Conway’s Game of Live can simulate a Turing machine, can therefore implant a GTP.

Does that mean Conway’s Game of Life is conscious? I don’t think so.

Does it rule out Conway’s Game of life from implementing a system that has consciousness as an emergent ability?

I’m not convinced I know the answer.

> What explains the emergent abilities of generative pre-trained transformers at massive-scale?

I don't see why the abilities couldn't be an encoded modelling of enough of the world to produce those abilities. It seems like a simple enough explanation. Less data, less room to build a model of how things work. More data, sufficient room to build a model.

Conway's Game of Life is then not conscious in and of itself, because there's not enough in its encoded data to result in emergent behaviour beyond what we see.

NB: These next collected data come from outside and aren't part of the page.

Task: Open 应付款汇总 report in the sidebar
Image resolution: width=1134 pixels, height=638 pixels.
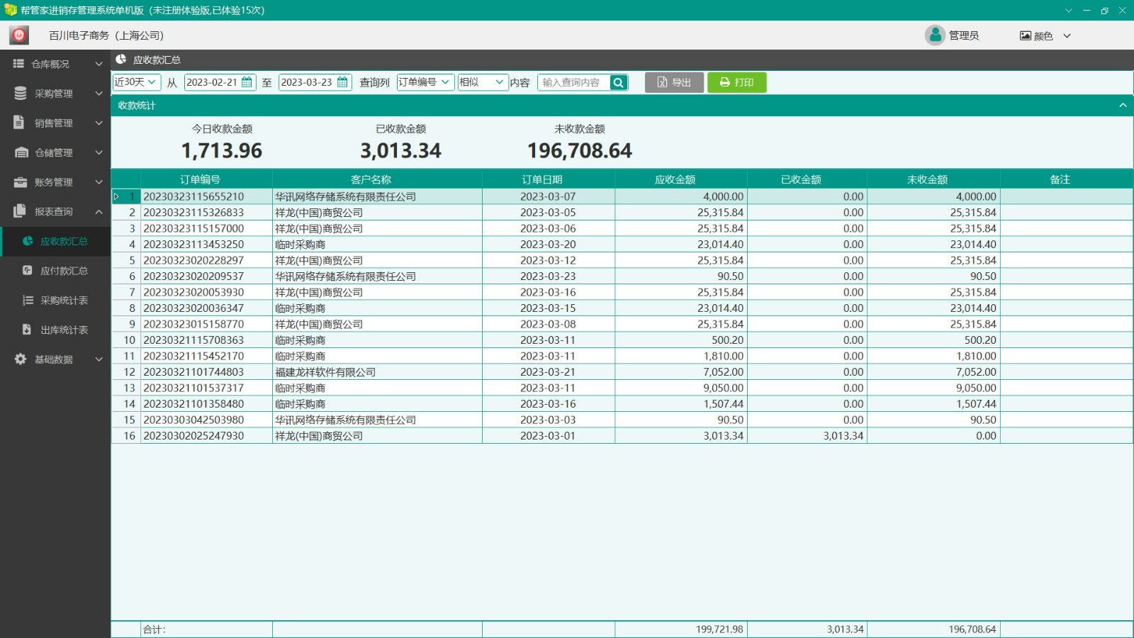Action: 64,271
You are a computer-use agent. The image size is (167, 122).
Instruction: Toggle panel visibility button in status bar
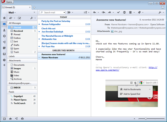(x=4, y=119)
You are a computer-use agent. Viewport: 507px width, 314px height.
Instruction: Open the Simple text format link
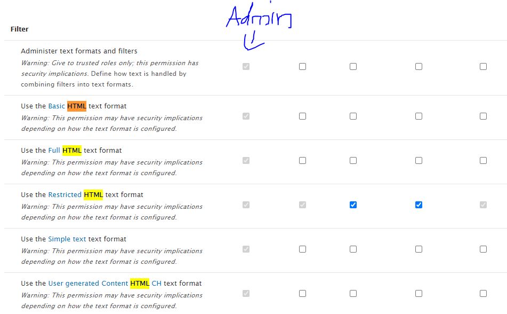point(67,239)
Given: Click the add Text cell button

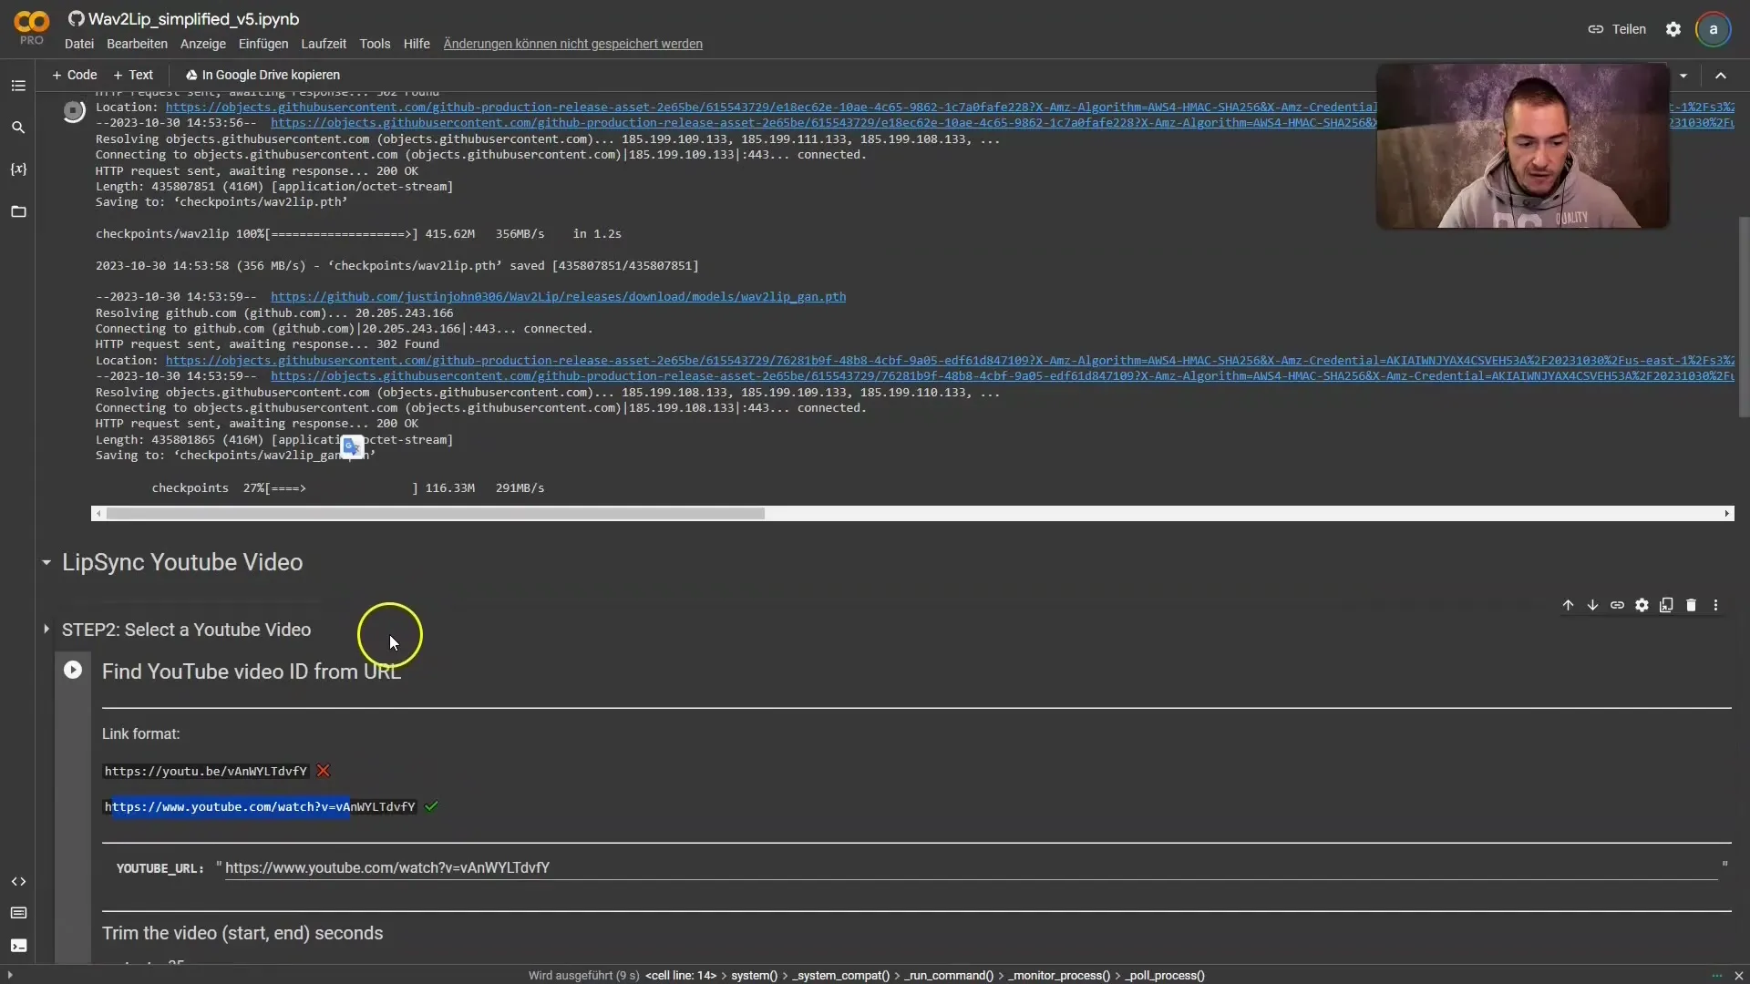Looking at the screenshot, I should point(132,75).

If we expand it to also include a vast amount of data such as a Turing machine running an LLM then we can reasonably say we are closer to saying that that configuration of it is conscious.

It's not the firing-of-neurons mechanism and its relevant complexity or simplicity that make us conscious or not.

It's not the GoL algorithm that would make the machine conscious either.

It's the emergent behaviour of a sufficiently complex system.

The system _including_ its data.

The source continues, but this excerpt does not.